During Implementation¶

Action	Purpose	When
Train before deploy	People are ready when the system goes live	2-4 weeks before launch
Shadow period	AI runs but humans make all decisions; builds competence	2-4 weeks after launch
Graduated autonomy	AI takes on more responsibility as human confidence grows	Months 2-6
Measure human performance	Are reviews effective? Are overrides appropriate?	Continuously

After Deployment¶

Action	Purpose	When
Recalibration training	Refresh skills, share lessons learned	Quarterly
Override rate monitoring	Detect automation bias or excessive distrust	Monthly
Backup personnel check	Is there someone who can cover every role?	Quarterly
Manual process exercise	Verify the fallback still works	Bi-annually
Exit interview knowledge capture	When operators leave, capture what they know	Every departure

The Framework Gap¶

The framework treats human factors as an implementation detail.

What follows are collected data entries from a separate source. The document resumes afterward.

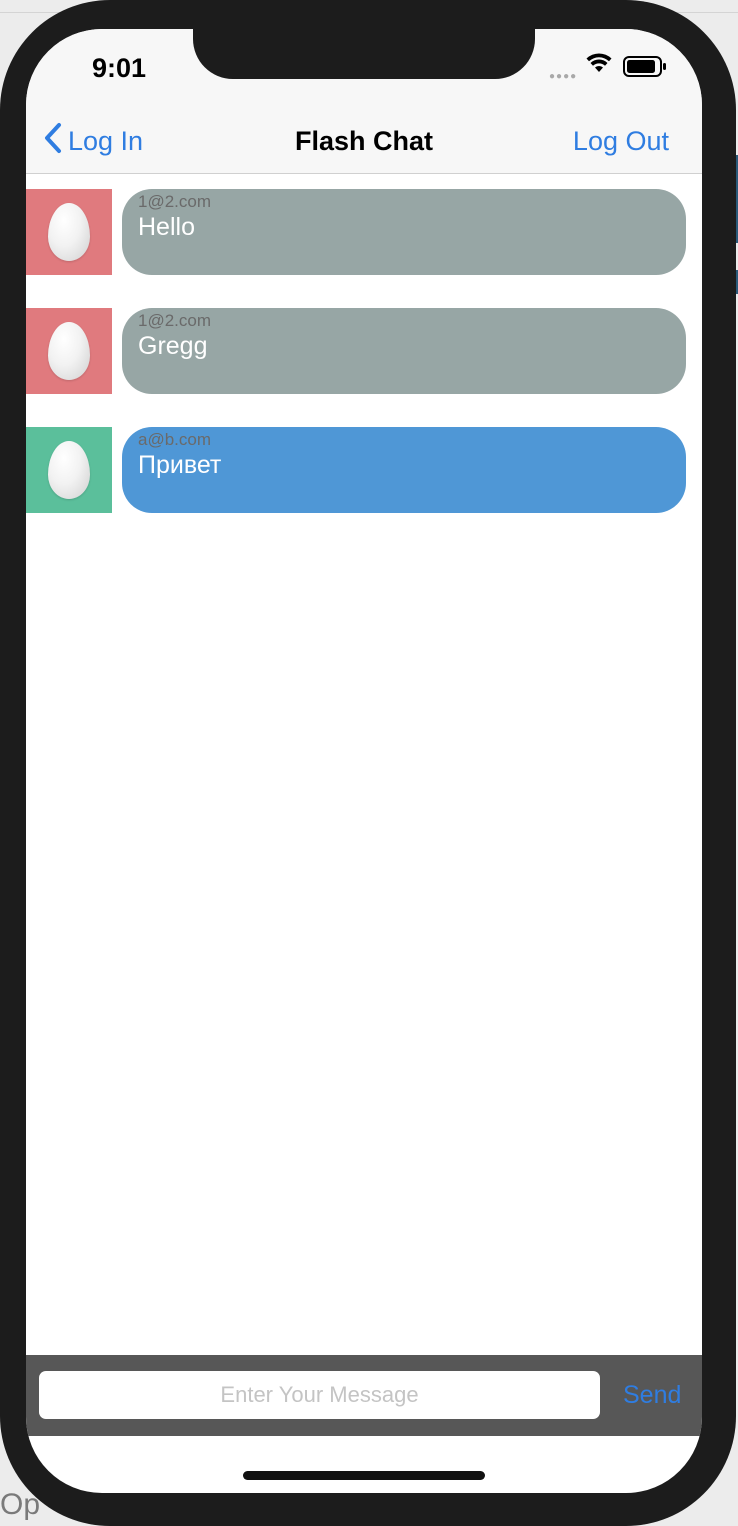 Image resolution: width=738 pixels, height=1526 pixels. What do you see at coordinates (364, 54) in the screenshot?
I see `device-notch` at bounding box center [364, 54].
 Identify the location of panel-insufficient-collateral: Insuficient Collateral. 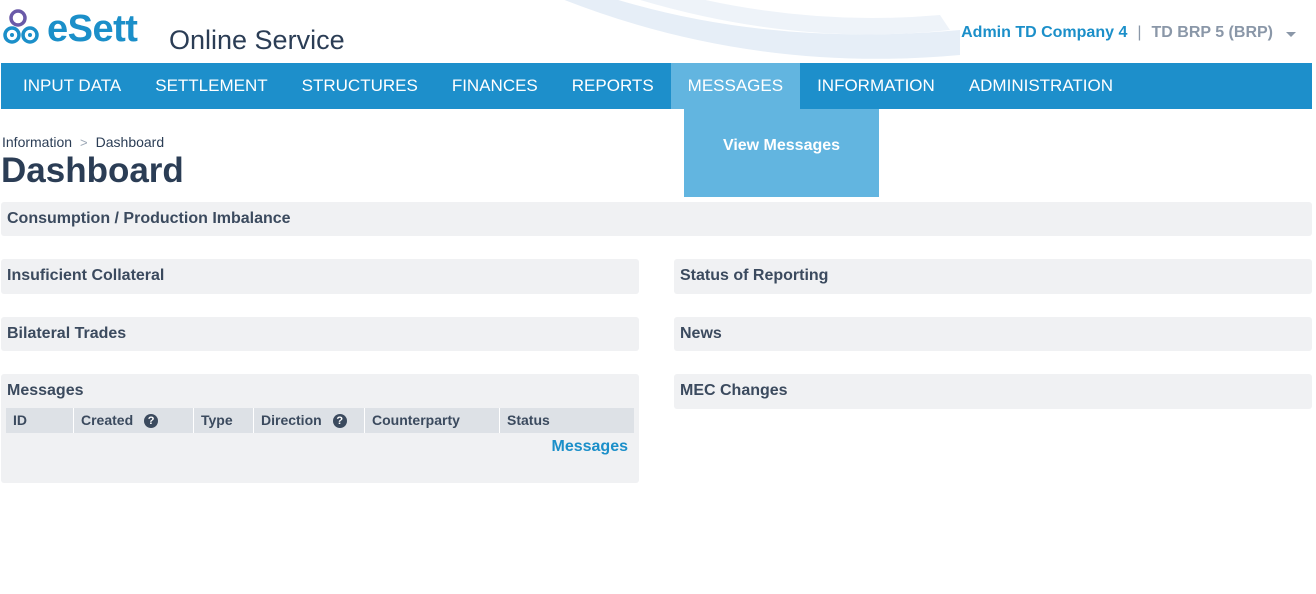
(320, 276).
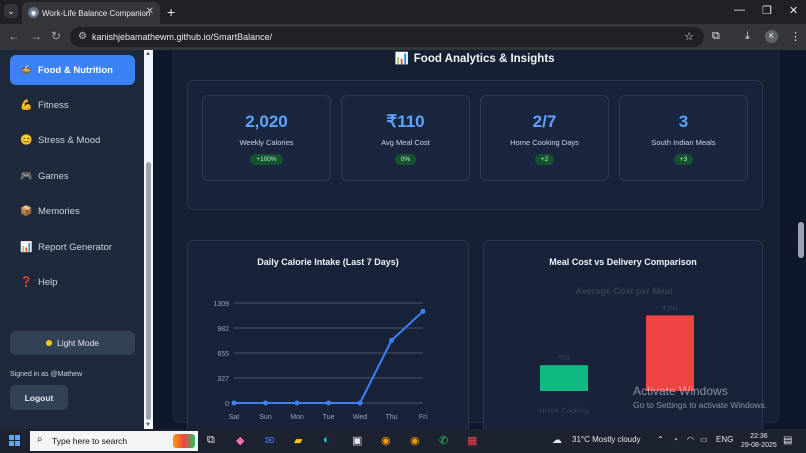 The image size is (806, 453). What do you see at coordinates (148, 54) in the screenshot?
I see `scroll-up-icon: ▲` at bounding box center [148, 54].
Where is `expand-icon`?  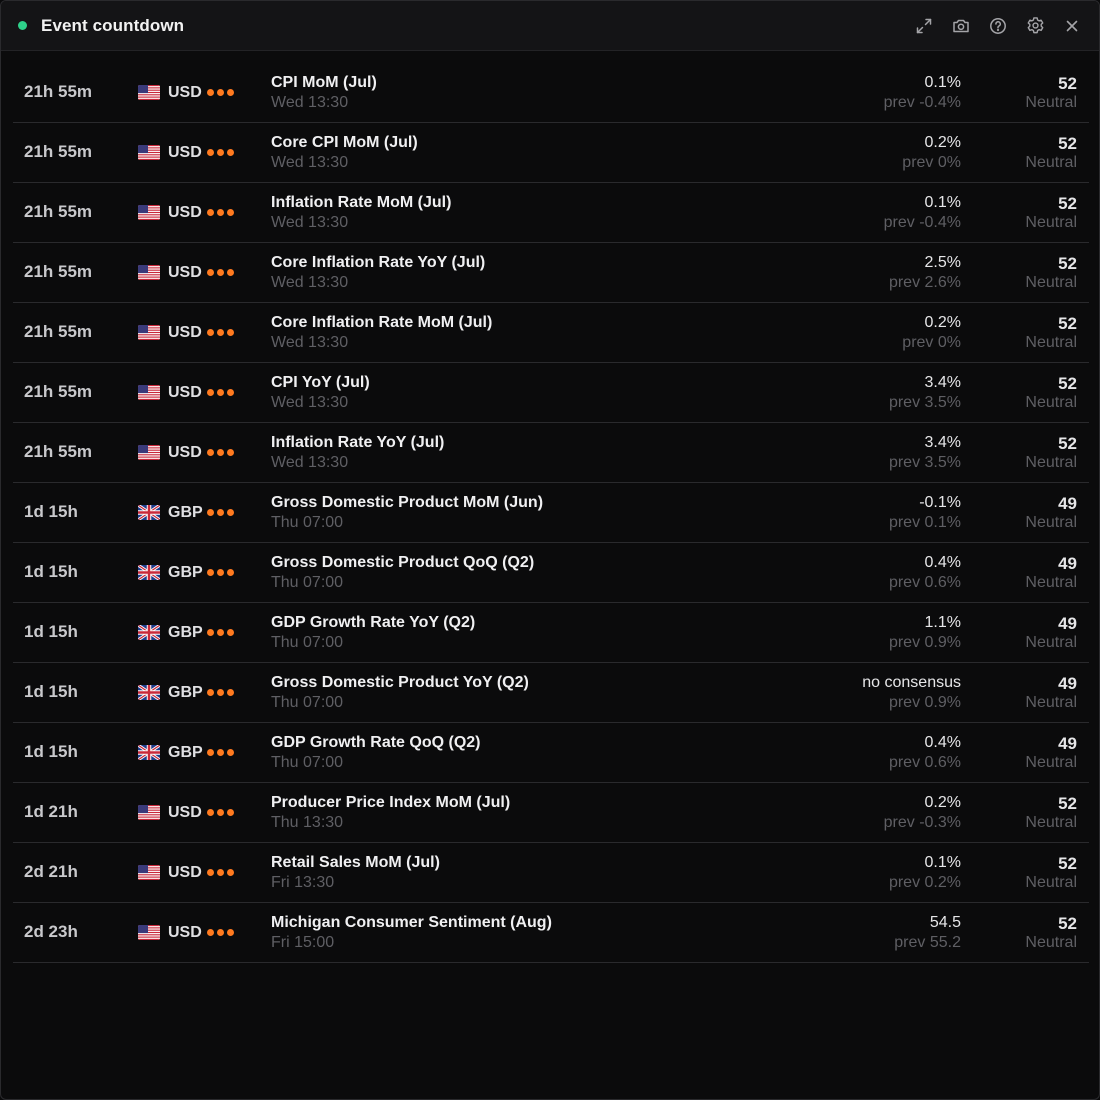 expand-icon is located at coordinates (924, 26).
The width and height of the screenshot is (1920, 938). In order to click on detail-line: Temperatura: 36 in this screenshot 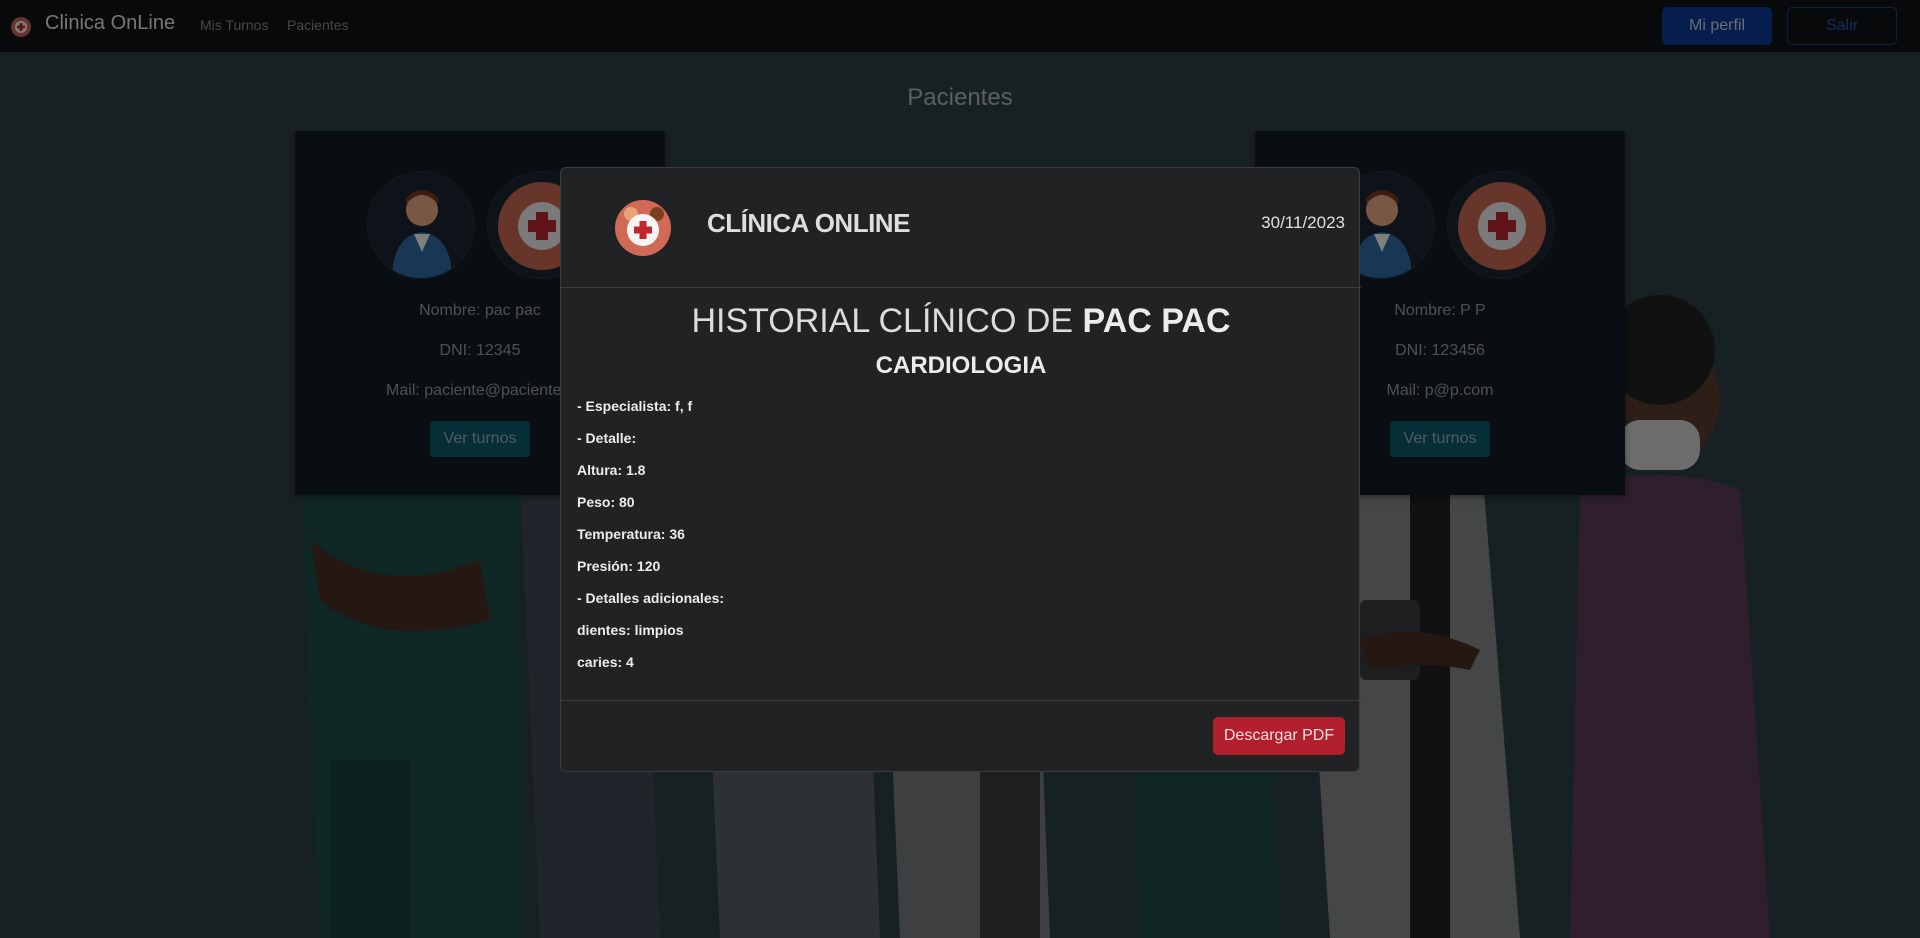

It specifies that HITL reviewers should exist, that they should have domain expertise, and that they should review within SLAs. But it doesn't address:

How those humans are trained
How long training takes
What happens when they're unavailable
How to detect when they're not performing effectively
How to prevent deskilling over time
How to sustain human capability as the AI portfolio grows

This is partly by design — the framework is a security controls framework, not an organisational change management programme. But strategy cannot treat human factors as somebody else's problem. The controls don't work if the humans operating them aren't ready, willing, and sustainably capable.

Recommendation: For any deployment above Fast Lane, include a human factors assessment alongside the technical risk assessment. The framework's risk classification asks "what can this system do?" The human factors assessment asks "can our people safely operate this system?" Both questions need answers before deployment.

AI Runtime Behaviour Security, 2026 (Jonathan Gill).